Now that we know what cervix and pap smear is, let’s go straight to cervical cancer. Cervical cancer begins with cell changes in the cervix.
The risk of developing cervical cancer is linked to infection with Human Papillomavirus or HPV. Also, women who have been diagnosed with HPV are more likely to develop this type of cancer.
Having many sexual partners or becoming sexually active early allows transmission of cancer-causing HPV. Smoking increases all kinds of cancer including cervical. A weakened immune system increases the risk for cervical cancer so is long term use of birth control pills and other STDs.

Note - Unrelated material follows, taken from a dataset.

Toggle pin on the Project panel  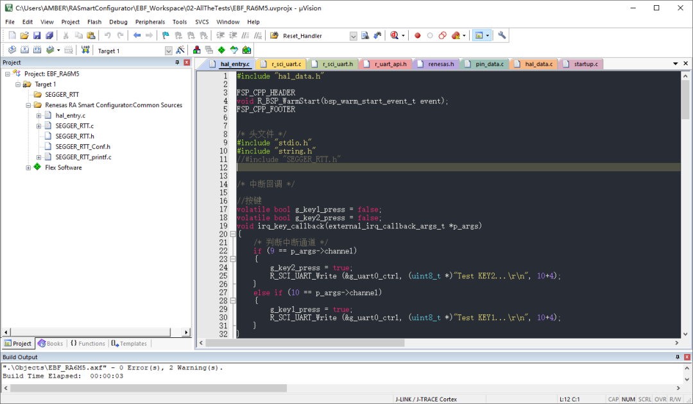(178, 62)
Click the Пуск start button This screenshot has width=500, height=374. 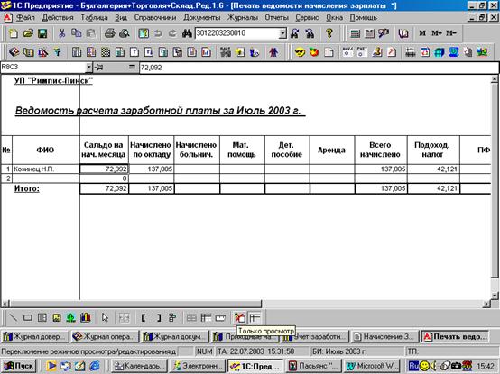[x=18, y=366]
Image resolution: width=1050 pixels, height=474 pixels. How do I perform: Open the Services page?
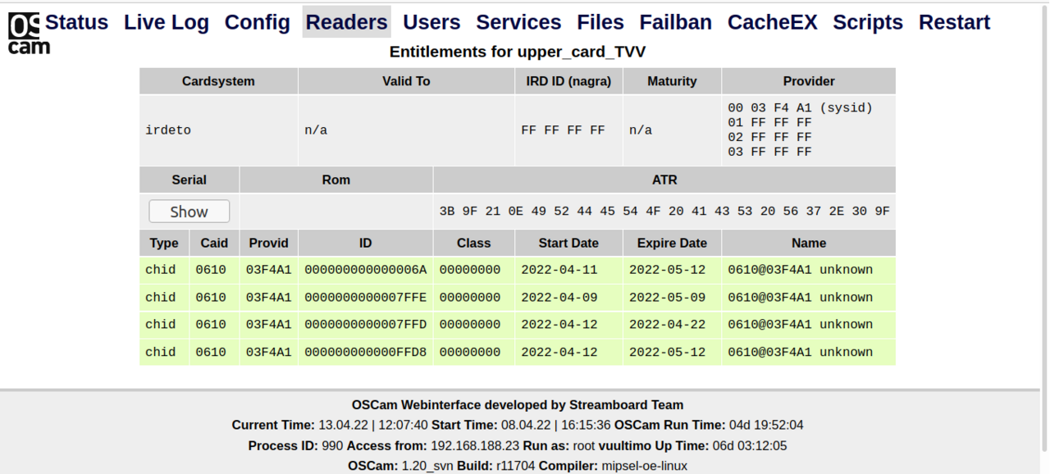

The early-stage treatment option is usually surgery when cancer has not spread from the cervix. The Doctor may also use radiation therapy if the Doctor has the reason to believe cancer cells are still present.
If cancer has spread beyond the cervix, surgery is not an option. Extensive treatment is required which includes chemo and radiation
Read: What is Cancer?
Chances of surviving cervical cancer at least 5 years in stage 1 are 98%. People with stage 4 cancer have only a 15% chance of surviving another 5 years.
Ladies be your own advocate, push for the screening if your Doctor is not offering and keep up with the screening. Guys, be on the lookout for your wives and remind them about the screening. So long as the cervix stays intact, you will be a happy man with an intact honeypot.
During the early stages, no symptoms are present. A Pap test is actually preventive and its aim is to reveal any cell changes before they develop to cancer so the person can take early actions to treat it.
The most common symptoms of cervical cancer are:
- Discomfort during sex
- Bleeding after sexual intercourse
- Bleeding between periods
- Pelvic pain
- Vaginal discharge with a strong order or tinged with blood.
- Bleeding in post-menopausal women
NOTE: These symptoms can also indicate something else especially infection.
The treatment for cervical cancer depends on the cancer stage.
Stage 1 – Cancer cells have grown from the surface into the deeper tissues of the cervix.
Stage 2 – The cancer has moved beyond the cervix to the uterus.
Stage3 – Cancer cells are present in the lower part of the vagina or the walls of the pelvis and most likely blocking the ureters, the tubes that carry urine to the
Stage 4 – The cancer has affected the bladder and is now growing out of the pelvis. Late in stage 4, it is in lymph nodes and other organs.